*Action item*
Exact copy, no pictures: reproduce every record below as it stands.

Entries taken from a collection
===============

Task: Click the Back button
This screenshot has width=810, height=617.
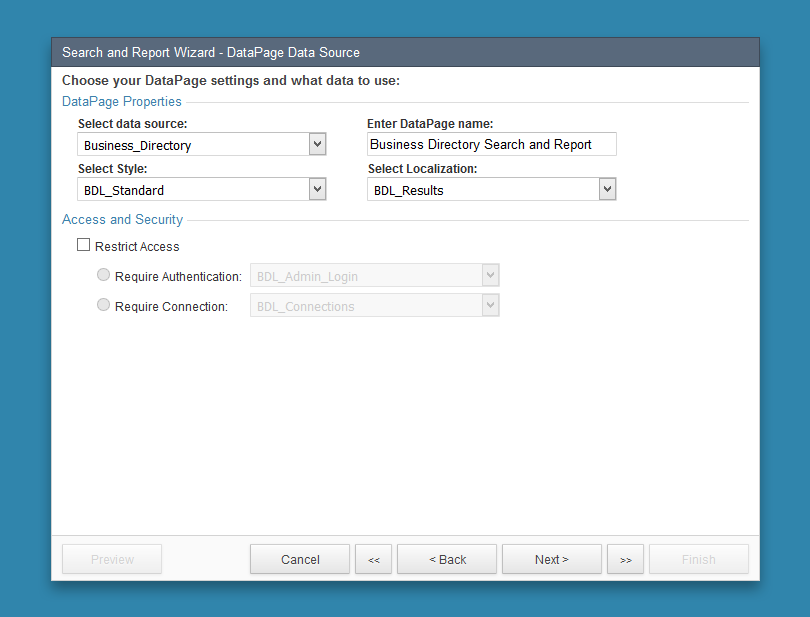Action: pos(446,559)
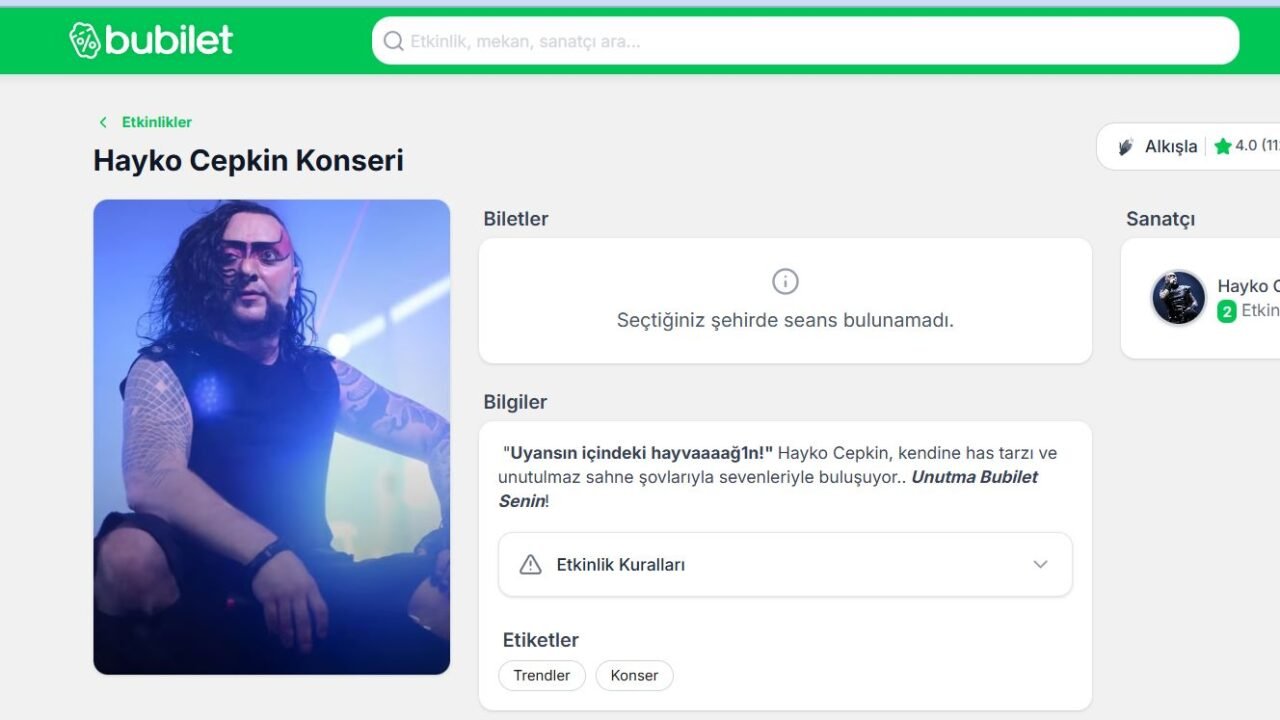Image resolution: width=1280 pixels, height=720 pixels.
Task: Open the Etkinlik Kuralları rules section
Action: pos(620,565)
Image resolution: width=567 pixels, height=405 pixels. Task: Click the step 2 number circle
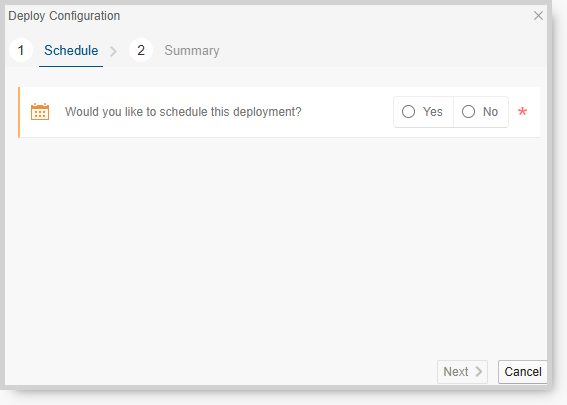point(141,50)
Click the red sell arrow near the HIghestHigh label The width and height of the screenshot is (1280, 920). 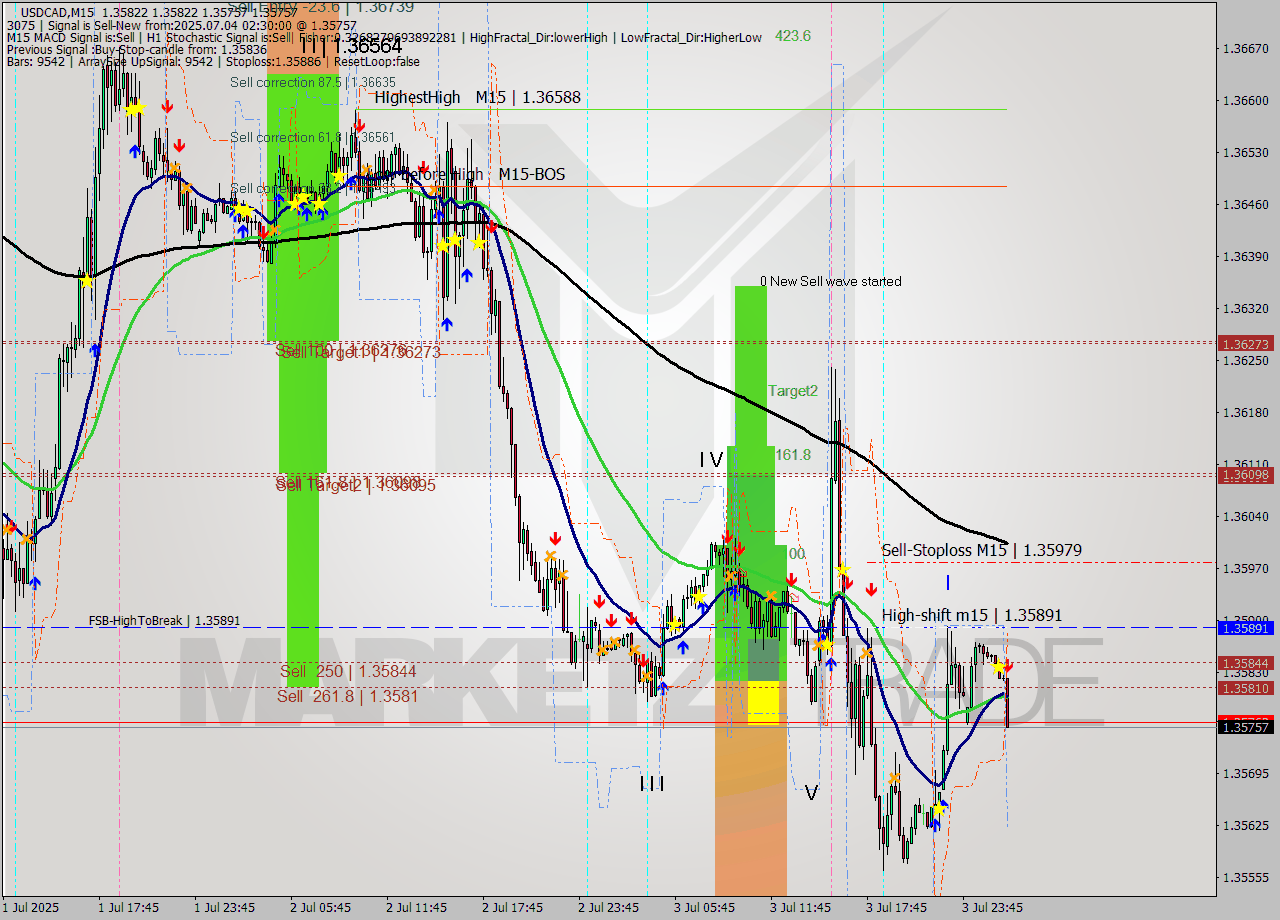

===============

*Completed exercise*
Task: Click the Back button
This screenshot has width=810, height=617.
Action: pos(446,559)
Image resolution: width=1280 pixels, height=720 pixels.
Task: Open the Etkinlik Kuralları rules section
Action: pos(620,565)
Image resolution: width=567 pixels, height=405 pixels. Task: Click the step 2 number circle
point(141,50)
Click the red sell arrow near the HIghestHigh label The width and height of the screenshot is (1280, 920). 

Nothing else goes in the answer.